Just when things couldn’t get much worse for Silk, his wife collapses and dies after hearing the news. Now he’s left with no job and no wife, which leads him into the home of Nathan Zuckerman (Gary Sinise), an author who Silk befriends and attempts to convince to turn his story into a book.
Later, Silk begins a relationship with Faunia, a local janitor played by Nicole Kidman (that’s right, Kidman, the janitor). Faunia, it turns out, has just as many problems as Silk — two children who burned to death in a fire and a crazy ex-husband (Ed Harris) who blames her and swears revenge.
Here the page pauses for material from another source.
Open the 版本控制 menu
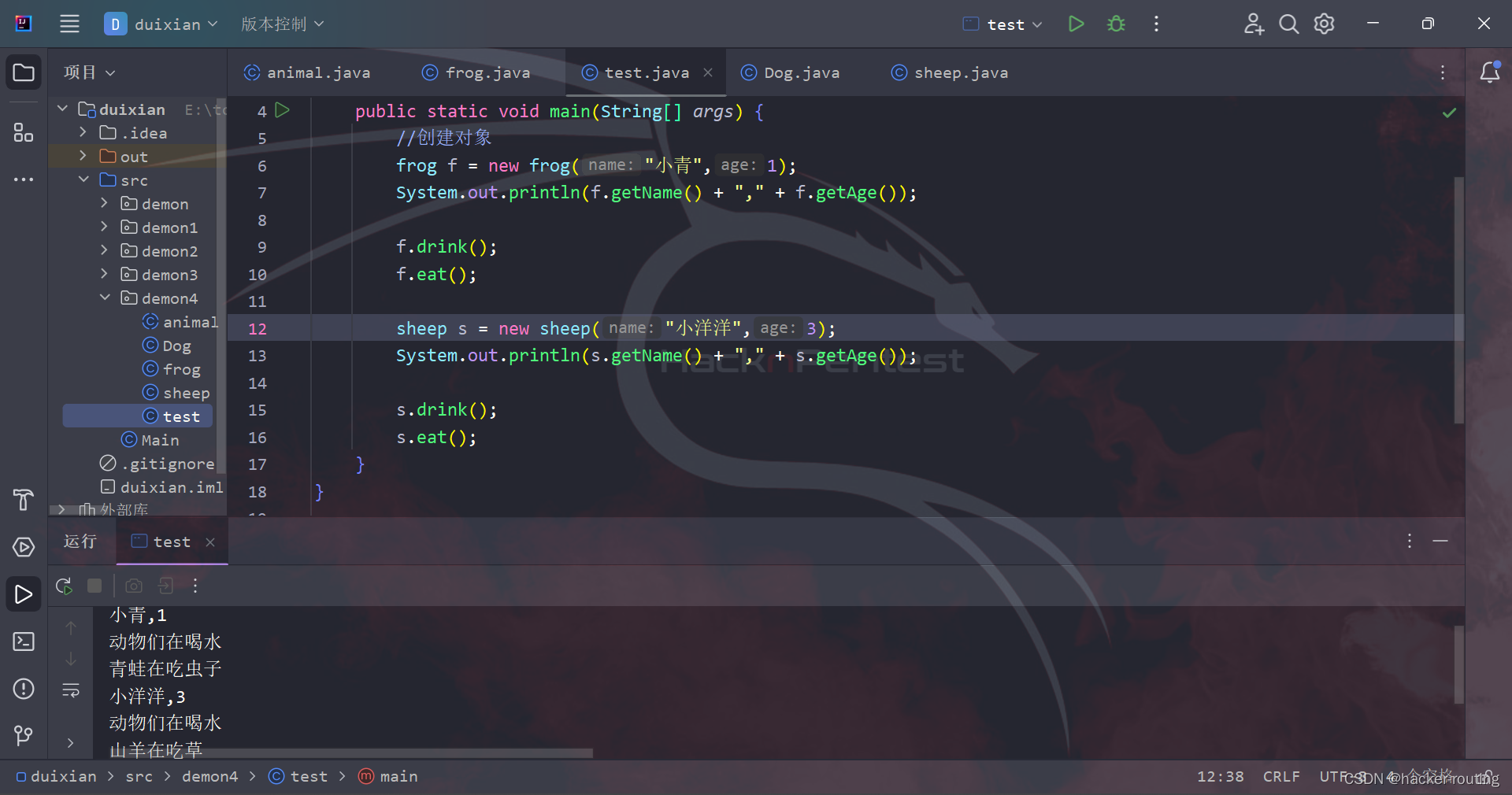The height and width of the screenshot is (795, 1512). pos(283,24)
What makes this somewhat conventional drama compelling is the multiple reads it offers the viewer. On the outside, it seems the ordinary tale of a man attempting to regain some of the loves that he has lost, while helping others regain these loves in the process.
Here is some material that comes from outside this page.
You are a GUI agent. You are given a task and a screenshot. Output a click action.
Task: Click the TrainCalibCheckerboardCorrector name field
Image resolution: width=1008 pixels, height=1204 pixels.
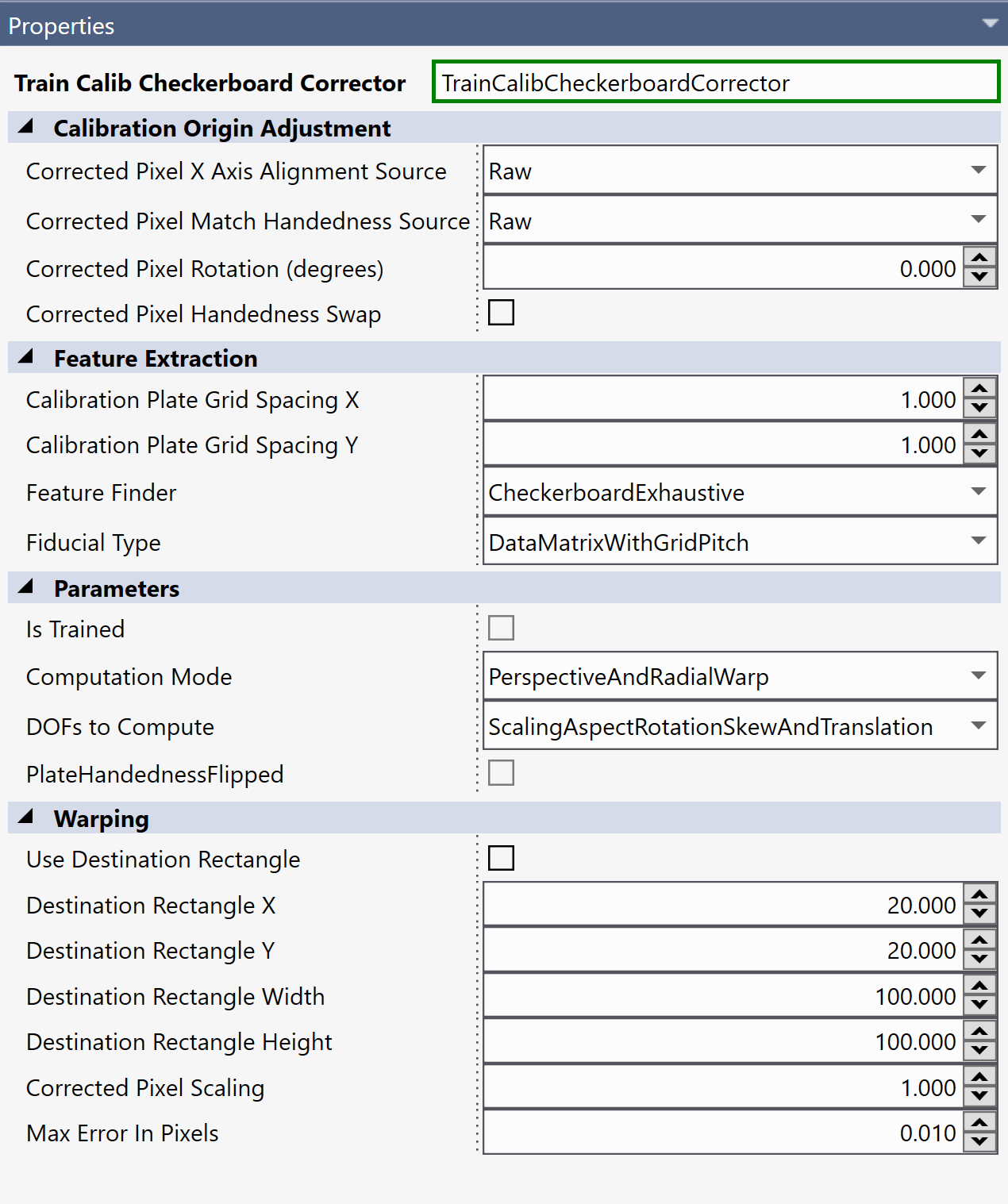click(x=714, y=83)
But there’s an exciting secret about Coleman that opens another read about race relations in American society. While I desperately want to discuss just what this secret means, I think it’s best not to reveal it and let the viewer go into the film with an (un)biased eye.
Instead, we’ll focus on the relationship that Coleman carries with Nathan, and the definite homoeroticism that lies buried inside both characters. It may sound reaching, but watch what happens when Coleman attempts to merge his homoerotic relationship with his very heterosexual relationship with Faunia. There’s a verbal explosion from Faunia when she and Nathan are introduced, and she bolts out of the room.
As much as Faunia’s character is there to free Coleman from his emotional prison, she’s almost as damaging as the school board. Virtually all of the signs leading us to this homoerotic interpretation vanish after this confrontation, leading us to believe that Coleman will remain a sexual prisoner as long as Faunia is in the picture.
I’m sure many who see this film might laugh it off, but Benton’s work should be praised for its ability to challenge us mentally. After the film’s somewhat predictable ending, we’re left with questions that we must answer ourselves — the same questions that Zuckerman must answer while writing Coleman’s life story.
Since “The Matrix: Revolutions” is sure to monopolize DeKalb’s multiplex for quite some time, there’s a good chance “The Human Stain” never will make it into town. But if you get a chance to get out of town, be sure to check this one out. It might surprise you, even if the onslaught of Oscar hype just wasn’t warranted.